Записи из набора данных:
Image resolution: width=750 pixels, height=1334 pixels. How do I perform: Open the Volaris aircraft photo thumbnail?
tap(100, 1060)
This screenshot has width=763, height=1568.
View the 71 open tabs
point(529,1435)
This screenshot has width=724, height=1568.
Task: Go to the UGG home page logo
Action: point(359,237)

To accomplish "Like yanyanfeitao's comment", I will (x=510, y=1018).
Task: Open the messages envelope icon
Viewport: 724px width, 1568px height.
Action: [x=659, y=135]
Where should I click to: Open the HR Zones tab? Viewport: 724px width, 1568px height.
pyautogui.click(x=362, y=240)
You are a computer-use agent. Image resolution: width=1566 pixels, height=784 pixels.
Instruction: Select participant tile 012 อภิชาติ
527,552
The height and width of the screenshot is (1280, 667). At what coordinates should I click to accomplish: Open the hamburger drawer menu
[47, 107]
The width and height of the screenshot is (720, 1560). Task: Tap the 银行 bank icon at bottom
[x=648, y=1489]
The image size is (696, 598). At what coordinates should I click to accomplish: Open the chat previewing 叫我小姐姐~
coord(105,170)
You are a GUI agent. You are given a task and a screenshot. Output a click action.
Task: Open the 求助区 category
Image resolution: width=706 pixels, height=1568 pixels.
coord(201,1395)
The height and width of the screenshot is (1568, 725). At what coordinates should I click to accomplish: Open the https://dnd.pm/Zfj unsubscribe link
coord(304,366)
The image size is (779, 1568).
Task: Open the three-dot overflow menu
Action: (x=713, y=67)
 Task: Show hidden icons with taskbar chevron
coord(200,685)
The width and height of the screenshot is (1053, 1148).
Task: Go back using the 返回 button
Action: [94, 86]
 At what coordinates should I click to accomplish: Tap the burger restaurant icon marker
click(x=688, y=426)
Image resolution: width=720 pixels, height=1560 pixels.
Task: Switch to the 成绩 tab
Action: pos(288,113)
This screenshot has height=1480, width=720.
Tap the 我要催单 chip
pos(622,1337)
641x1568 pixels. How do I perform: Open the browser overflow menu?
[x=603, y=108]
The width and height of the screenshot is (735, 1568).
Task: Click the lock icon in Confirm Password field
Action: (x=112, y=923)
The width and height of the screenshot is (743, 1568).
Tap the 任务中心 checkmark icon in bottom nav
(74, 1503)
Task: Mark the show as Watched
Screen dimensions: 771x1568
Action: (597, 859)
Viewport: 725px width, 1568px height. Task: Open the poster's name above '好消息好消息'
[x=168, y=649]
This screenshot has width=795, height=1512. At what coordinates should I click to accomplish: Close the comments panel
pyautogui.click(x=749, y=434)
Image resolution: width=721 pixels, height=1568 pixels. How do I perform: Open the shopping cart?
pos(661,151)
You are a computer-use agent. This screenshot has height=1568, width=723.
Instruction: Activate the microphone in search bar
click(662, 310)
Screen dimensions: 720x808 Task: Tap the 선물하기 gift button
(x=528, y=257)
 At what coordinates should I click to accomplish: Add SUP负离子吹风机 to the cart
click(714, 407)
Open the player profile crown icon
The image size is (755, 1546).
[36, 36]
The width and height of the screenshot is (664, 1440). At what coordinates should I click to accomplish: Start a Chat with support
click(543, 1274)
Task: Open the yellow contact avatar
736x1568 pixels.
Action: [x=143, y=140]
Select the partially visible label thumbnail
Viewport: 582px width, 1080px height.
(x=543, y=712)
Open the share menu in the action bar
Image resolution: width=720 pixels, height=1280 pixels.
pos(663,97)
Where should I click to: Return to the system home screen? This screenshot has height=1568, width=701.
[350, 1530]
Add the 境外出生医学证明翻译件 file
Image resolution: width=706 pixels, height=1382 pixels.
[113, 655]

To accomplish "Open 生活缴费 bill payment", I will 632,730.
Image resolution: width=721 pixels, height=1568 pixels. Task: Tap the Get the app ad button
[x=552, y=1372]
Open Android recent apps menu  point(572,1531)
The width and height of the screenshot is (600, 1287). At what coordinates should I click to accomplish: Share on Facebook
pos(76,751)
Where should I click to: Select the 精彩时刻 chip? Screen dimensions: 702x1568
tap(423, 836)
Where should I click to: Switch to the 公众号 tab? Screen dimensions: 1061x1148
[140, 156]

Задание и требования: Соберите из записей выше все строки, где встречается слово «thumbnail», и перепишите их без изменений.

Ожидаемый ответ:
Image resolution: width=750 pixels, height=1334 pixels. How do I perform: Open the Volaris aircraft photo thumbnail?
Select the partially visible label thumbnail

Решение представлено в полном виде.